May 25, 2008

Movie Sunday - Raiders of the Lost Ark

For this week's Movie Sunday, the choice of movie is a no-brainer: Raiders of the Lost Ark. With the fourth movie being released Thursday (today as I write this) and Milady loving all the "Indy" movies - we've even bought the tickets last weekend - I don't have to use too many neurons to decide which movie to highlight.

(Update: Milady and I caught the movie yesterday (Saturday) afternoon. We were a little surprised at the small crowd; for Ironman you couldn't get tickets for days and days. Yesterday, the theater was less than half full. Still, we both enjoyed the movie. I'd give it 3.5 of 5 stars.)

I first caught this movie as a double feature with Jaws at the Heights Theater, which I'm happy to say is still open. That was the first time I saw both movies for the first time, actually.

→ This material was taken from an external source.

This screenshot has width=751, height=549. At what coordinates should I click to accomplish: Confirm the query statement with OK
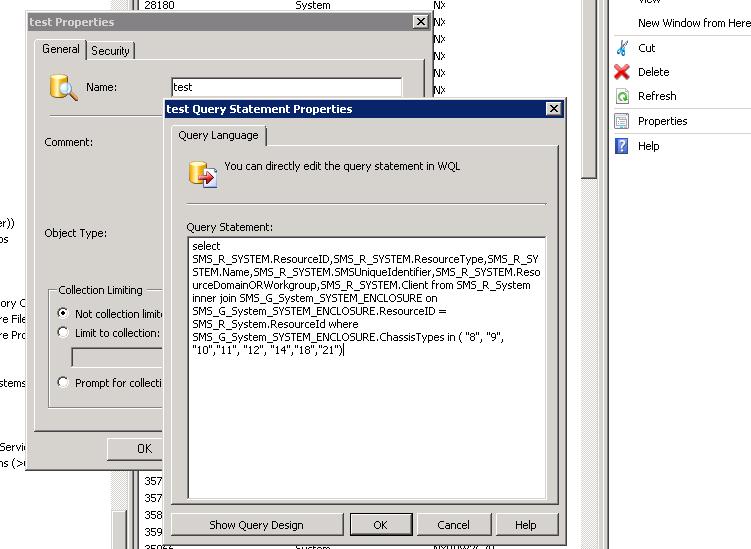(x=380, y=525)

Talk about a bargain. ;)

BTW, Archaeology magazine has an article on the Legend of the Crystal Skulls in the current issue. As a sidebar article, there's some information about the South American idol that Indiana Jones takes in the first video clip below:

In the opening scenes of Raiders of the Lost Ark (1981), Indiana Jones is hot on the trail of an extremely valuable golden idol created by an unidentified ancient South American culture. The goddess's image, which Jones deftly snatches from an altar (setting off a series of booby traps that culminate with an enormous boulder nearly crushing our hero), is of a woman in the act of giving birth. The golden figure was modeled on a purportedly Aztec greenstone carving called Tlazolteotl, considered to be a masterpiece by the Dumbarton Oaks Museum in Washington, D.C.

In my research into the object's acquisition history, I discovered that a Chinese dealer in Paris sold the figure in 1883 to a famous French mineralogist, Augustin Damour. His friend, Eugene Boban, advised Damour on the purchase. In examining the artifact's iconography, I found that the birthing position is unknown in documented pre-Columbian artifacts or depictions in codices. I have also used scanning electron microscopy to analyze the manufacture of the idol and have found there is ample evidence of the use of modern rotary cutting tools on the object's surface. In my opinion, the Tlazolteotl idol, like the crystal skulls, is a nineteenth-century fake.




Indiana: The Ark of the Covenant, the chest that the Hebrews used to carry around the Ten Commandments.
Major Eaton: What, you mean THE Ten Commandments?
Indiana: Yes, the actual Ten Commandments, the original stone tablets that Moses brought down from Mt. Horeb and smashed, if you believe in that sort of thing...
[the officers stare at him blankly]
Indiana: Didn't any of you guys ever go to Sunday school?



Marion: You're not the man I knew ten years ago.
Indiana: It's not the years, honey, it's the mileage.

2 comments:

Ronin said...

hey, we watched the latest indiana jones movie yesterday and i must say, of all the comeback movies of late, this was at least good.

worst of all had to be rambo 4.

JDsg said...

As I just wrote in my update, we also enjoyed this movie as well. To be honest, I've never really seen any of the Rambo movies; just a little bit from the first one when it was on TV once.